### Exercise aim
Look through the records below for the line with "Explorar novidades (312, 1357)" and the line with "You are a GUI", then return those lines and all lines between, exactly.
· · ·
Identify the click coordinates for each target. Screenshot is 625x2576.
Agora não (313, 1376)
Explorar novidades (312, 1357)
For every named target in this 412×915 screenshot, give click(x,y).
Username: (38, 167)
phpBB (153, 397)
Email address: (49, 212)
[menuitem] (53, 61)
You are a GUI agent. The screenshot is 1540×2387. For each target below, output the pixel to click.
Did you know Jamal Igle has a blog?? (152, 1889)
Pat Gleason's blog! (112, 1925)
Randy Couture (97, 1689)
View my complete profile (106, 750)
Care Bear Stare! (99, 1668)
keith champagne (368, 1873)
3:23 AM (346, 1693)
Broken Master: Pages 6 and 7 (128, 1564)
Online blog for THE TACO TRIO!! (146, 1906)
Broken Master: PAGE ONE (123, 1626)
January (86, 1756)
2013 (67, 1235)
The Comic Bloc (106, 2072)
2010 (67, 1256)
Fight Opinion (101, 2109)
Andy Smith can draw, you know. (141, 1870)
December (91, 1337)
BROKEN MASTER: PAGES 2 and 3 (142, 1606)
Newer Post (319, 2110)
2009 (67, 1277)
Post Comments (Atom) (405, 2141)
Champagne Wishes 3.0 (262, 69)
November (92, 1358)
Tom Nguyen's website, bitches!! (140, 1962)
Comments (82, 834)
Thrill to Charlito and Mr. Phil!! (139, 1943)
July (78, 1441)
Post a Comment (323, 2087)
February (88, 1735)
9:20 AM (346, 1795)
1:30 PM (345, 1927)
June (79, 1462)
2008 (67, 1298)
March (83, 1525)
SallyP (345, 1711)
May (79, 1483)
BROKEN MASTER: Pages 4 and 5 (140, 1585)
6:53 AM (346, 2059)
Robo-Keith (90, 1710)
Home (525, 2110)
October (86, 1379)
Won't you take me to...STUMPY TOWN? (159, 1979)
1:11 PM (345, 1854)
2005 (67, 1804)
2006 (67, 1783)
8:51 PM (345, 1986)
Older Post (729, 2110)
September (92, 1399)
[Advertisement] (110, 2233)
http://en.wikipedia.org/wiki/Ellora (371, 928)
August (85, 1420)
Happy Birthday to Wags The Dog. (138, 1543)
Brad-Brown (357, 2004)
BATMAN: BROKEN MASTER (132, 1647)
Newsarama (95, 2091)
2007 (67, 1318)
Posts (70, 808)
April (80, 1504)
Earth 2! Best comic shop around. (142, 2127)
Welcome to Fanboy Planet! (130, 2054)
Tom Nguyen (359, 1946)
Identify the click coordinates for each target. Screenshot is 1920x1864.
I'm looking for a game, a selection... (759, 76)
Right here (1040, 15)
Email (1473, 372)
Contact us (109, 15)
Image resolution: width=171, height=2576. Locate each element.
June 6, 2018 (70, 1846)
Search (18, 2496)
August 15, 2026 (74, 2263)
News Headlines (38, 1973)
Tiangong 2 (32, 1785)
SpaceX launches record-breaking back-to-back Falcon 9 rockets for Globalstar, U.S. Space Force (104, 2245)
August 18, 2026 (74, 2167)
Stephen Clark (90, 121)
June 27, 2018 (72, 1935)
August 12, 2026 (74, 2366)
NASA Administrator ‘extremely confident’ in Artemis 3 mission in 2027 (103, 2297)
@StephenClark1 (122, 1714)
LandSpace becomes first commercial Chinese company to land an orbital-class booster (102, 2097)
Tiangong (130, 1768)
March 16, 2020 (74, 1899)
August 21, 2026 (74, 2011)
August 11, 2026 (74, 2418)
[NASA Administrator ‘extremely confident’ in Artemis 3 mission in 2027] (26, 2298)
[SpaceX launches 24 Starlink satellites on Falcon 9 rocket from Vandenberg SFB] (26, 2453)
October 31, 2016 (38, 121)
· · ·
### Expected answer
Explorar novidades (312, 1357)
For every named target in this 412×915 screenshot, give click(x,y).
Username: (38, 167)
phpBB (153, 397)
Email address: (49, 212)
[menuitem] (53, 61)
You are a GUI agent. The screenshot is 1540×2387. For each target below, output the pixel to click.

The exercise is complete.